Beta kafelkowego VLC już jest w Windows Store, o rok za późno i na razie nie dla ARM‑ów
Z czystym sumieniem mogę napisać, że VLC dla Windows 8 to jedna z najbardziej wyczekiwanych przez użytkowników aplikacja. W Windows Store dziś w nocy znalazła się pierwsza beta programu. W momencie publikacji artykułu program ma ocenę nieco przekraczającą 3 gwiazdki (w polskiej wersji sklepu 2,9 gwiazdki). Na razie nie jest najlepiej i słychać głosy, że nie na to czekaliśmy przez tyle miesięcy, ale należy pamiętać, że to wciąż beta… i pewnie jeszcze długo nie zobaczymy stabilnej wersji.
VLC dla Windows 8 powstał dzięki kampanii na Kickstarterze. Projekt wsparło 3080 osób, zebrał 47 tysięcy funtów (o 7 tysięcy więcej, niż chcieli twórcy) i prace posuwają się do przodu. Prace nad nim miały trwać raptem 3 miesiące. Raz już nawet słyszeliśmy, że jest prawie gotowy, i ma tylko kilka mankamentów.
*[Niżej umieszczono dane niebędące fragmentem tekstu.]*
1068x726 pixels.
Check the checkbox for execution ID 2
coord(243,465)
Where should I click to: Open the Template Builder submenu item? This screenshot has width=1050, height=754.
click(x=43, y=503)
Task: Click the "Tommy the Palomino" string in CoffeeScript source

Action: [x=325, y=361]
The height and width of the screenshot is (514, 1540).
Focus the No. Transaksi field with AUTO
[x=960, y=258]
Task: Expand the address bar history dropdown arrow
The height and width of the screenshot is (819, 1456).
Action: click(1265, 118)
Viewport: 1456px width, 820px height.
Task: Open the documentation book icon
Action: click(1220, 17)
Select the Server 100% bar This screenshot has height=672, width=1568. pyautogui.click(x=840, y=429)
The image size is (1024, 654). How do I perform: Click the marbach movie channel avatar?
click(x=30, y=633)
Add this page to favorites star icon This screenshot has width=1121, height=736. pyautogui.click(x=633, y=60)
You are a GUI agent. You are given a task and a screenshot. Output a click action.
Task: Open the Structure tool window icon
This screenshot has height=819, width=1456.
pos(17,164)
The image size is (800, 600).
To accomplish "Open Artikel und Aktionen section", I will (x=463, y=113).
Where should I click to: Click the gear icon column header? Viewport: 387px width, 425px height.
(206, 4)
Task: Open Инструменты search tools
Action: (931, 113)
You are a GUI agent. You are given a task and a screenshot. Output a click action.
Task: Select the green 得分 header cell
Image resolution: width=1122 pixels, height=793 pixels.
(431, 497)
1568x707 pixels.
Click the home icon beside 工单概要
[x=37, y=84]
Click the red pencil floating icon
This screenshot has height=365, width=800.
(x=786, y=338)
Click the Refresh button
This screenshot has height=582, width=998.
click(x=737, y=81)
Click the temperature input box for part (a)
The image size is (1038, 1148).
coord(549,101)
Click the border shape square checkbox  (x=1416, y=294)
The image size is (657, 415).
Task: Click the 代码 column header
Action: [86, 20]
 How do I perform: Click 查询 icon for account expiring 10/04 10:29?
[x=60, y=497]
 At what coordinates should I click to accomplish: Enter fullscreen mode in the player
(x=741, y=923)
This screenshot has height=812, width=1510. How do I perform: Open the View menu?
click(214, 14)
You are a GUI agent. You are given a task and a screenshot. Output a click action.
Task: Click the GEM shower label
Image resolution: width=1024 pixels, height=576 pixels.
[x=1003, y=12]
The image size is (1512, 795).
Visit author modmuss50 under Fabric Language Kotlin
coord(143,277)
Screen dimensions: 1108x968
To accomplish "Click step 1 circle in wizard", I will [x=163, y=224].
Pierwsza udostępniona wersja beta odtwarzacza ukazała się z niemal rocznym poślizgiem.
Program działa na systemach Windows 8 i 8.1. Według twórców ma to negatywny wpływ na stabilność programu, ale wciąż za mało użytkowników zaktualizowało system do nowszej wersji, aby mogli pominąc Windows 8. Na razie VLC for Windows 8 nie jest kompilowane dla ARM-ów, co było jednym z głównych założeń projektu. Wydania dla WinRT i Windows Phone pojawią się później.
Twórcy zapewniają, że beta VLC for Windows 8 już obsługuje ten sam zestaw kodeków, co desktopowe VLC. Są też świadomi tego, że kafelkowa wersja testowa jest znacznie wolniejsza i nie ma możliwości korzystania z przyspieszenia sprzętowego. Nie na każdym sprzęcie działa dźwięk, napisy wymagają sporo pracy i brak interfejsu do obsługi list odtwarzania oraz strumieni (funkcje te są zaimplementowane, ale użytkownik ich nie widzi). Program obsługuje już żywe kafelki.
Na Google+ deweloperzy obiecali już kilka poprawek, nie ma jednak na razie określonego terminu, w którym miała by pojawić się stabilna wersja odtwarzacza. Program można przetestować po pobraniu ze sklepu.